How has studying Politics at Kent prepared you for the future/your current position?
In a role that works closely with researchers and their projects, I need to understand the process that a researcher undergoes to produce their final results on their side. With my degree having a large focus on research modules, I can talk to researchers confidently about their projects and what stages they are at so that we can support them through the process of how research works within ONS.
I also think in a personal sense, the staff at Kent always encouraged me to produce work I was proud of. They helped me to see my full potential so that I could work with conviction in my own choices. The support there was brilliant and shaped me into the person I am now.
What advice would you give potential/current Politics students?
The best advice you can give someone in politics is to just explore! Make your experience of politics a broad horizon where you can look at things from different perspectives and explore concepts that seem to out of reach. I went to university with such a limited understanding of history and politics, and when I chose modules that I didn’t have much background knowledge on it was a rewarding experience to learn and broaden my worldview. It also gives you the confidence to know you can dive into new things and tackle them head-on, which is great practice for going into a new job that you might not know anything about.
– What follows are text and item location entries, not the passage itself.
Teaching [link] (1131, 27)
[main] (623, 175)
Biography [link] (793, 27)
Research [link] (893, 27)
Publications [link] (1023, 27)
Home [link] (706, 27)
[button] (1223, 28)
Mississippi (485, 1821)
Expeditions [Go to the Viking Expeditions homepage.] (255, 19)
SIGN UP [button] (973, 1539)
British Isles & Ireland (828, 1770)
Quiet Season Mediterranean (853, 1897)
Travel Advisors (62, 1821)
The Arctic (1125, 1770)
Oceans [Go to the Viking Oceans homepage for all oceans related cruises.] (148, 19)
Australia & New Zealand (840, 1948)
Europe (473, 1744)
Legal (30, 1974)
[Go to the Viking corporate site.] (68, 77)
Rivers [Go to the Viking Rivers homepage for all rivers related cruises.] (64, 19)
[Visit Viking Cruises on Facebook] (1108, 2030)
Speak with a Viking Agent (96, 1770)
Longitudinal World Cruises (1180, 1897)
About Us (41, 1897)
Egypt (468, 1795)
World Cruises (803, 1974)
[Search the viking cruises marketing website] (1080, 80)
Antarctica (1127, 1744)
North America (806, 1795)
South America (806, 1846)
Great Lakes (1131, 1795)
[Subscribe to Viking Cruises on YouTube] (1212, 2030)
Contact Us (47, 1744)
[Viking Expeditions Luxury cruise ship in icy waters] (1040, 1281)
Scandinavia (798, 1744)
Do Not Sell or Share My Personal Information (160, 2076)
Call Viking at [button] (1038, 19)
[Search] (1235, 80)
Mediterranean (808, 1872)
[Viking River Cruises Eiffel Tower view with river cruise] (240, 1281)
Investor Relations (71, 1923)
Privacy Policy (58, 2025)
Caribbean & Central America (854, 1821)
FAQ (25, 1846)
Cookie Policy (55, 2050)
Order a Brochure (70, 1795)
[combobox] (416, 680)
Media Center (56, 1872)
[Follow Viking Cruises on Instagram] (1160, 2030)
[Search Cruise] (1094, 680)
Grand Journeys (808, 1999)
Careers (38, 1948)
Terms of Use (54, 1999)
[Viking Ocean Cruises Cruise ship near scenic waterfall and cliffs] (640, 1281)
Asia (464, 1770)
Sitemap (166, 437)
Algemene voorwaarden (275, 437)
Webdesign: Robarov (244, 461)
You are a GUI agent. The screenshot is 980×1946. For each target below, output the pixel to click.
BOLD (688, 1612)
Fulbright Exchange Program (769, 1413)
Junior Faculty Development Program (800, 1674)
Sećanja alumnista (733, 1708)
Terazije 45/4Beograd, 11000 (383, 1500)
What do you plan to do in the future?
I’m currently working towards progression into a Policy role. I enjoy being a supportive role to my team and there are so many skills that are transferable to the next role without them being directly linked. For example, getting involved with stakeholders and the relationships between ONS and other government departments. In any role, it’s important to build strong working relationships but particularly in policy when communication is so key. I’m hoping that in a policy role I can do some more writing and research in a way that helps others, either by informing or influencing others.